Remise à l'ordre du jour par le Président de la République qui devrait appuyer une proposition de loi déposée par le député UMP des Bouches-du-Rhône, Richard MALLIE, la question de l'ouverture dominicale des commerces continue de faire débat. En témoignent ainsi deux tribunes s'opposant à cette décision, publiées la semaine dernière par des députés - y compris de la majorité - dans le Figaro et dans Le Monde. Cette question est un des vieux débats sur la législation du travail que connaît la France depuis une trentaine d'années, particulièrement avec le développement des centres commerciaux.

Ainsi, les sites de Plan de Campagne, des magasins Usine Center ou encore de Louis Vuitton sur les Champs-Élysées font régulièrement la une des médias où des salariés comme des employeurs viennent exprimer leur colère de ne pouvoir travailler régulièrement le dimanche dans un cadre légal.

La situation en France

Les différentes propositions de loi qui ont jusqu'à présent été déposées sans succès par des parlementaires rappellent toutes que le dimanche est devenu un moment fort de consommation particulièrement dans les zones urbaines où les temps de transports en semaine empêchent de faire certains achats.

Ce que dit la Loi

Un salarié ne peut travailler plus de 6 jours consécutifs : au moins un jour de repos (24 heures auxquelles s'ajoute un repos quotidien minimum de 11 heures) doit lui être accordé chaque semaine et, en principe, le dimanche. Toutefois, deux types de dérogation existent : les dérogations permanentes. Les entreprises concernées peuvent ainsi avoir une activité le dimanche, tout au long de l'année, les dérogations temporaires, autorisées ponctuellement par le préfet ou le maire. Dans certains cas, des compensations doivent être accordées aux salariés.

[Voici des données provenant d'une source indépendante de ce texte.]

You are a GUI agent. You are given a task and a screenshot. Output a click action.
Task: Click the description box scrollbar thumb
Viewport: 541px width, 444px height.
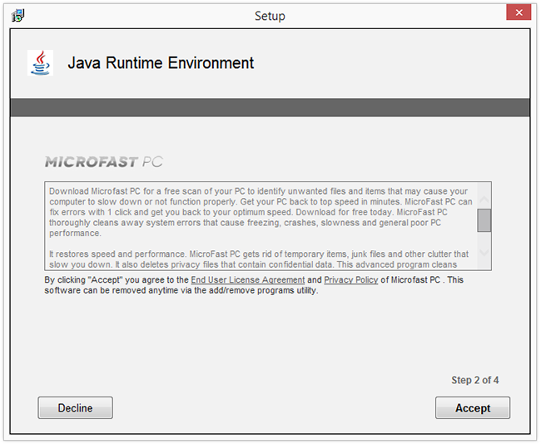click(x=484, y=220)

Des conventions ou des accords collectifs prévoient souvent des compensations au travail du dimanche, quel que soit le secteur concerné.

Certaines entreprises sont autorisées, de plein droit, à donner le repos hebdomadaire par roulement, ce qui les autorise ainsi à faire travailler certains de leurs salariés le dimanche. Sont concernés les établissements appartenant aux catégories suivantes : fabrication de produits alimentaires destinés à la consommation immédiate ; hôtels, restaurants et débits de boissons ; magasins de fleurs naturelles ; hôpitaux, entreprises de spectacles ; entreprises de transport par terre autres que les chemins de fer ; établissements de commerce de détail d'ameublement.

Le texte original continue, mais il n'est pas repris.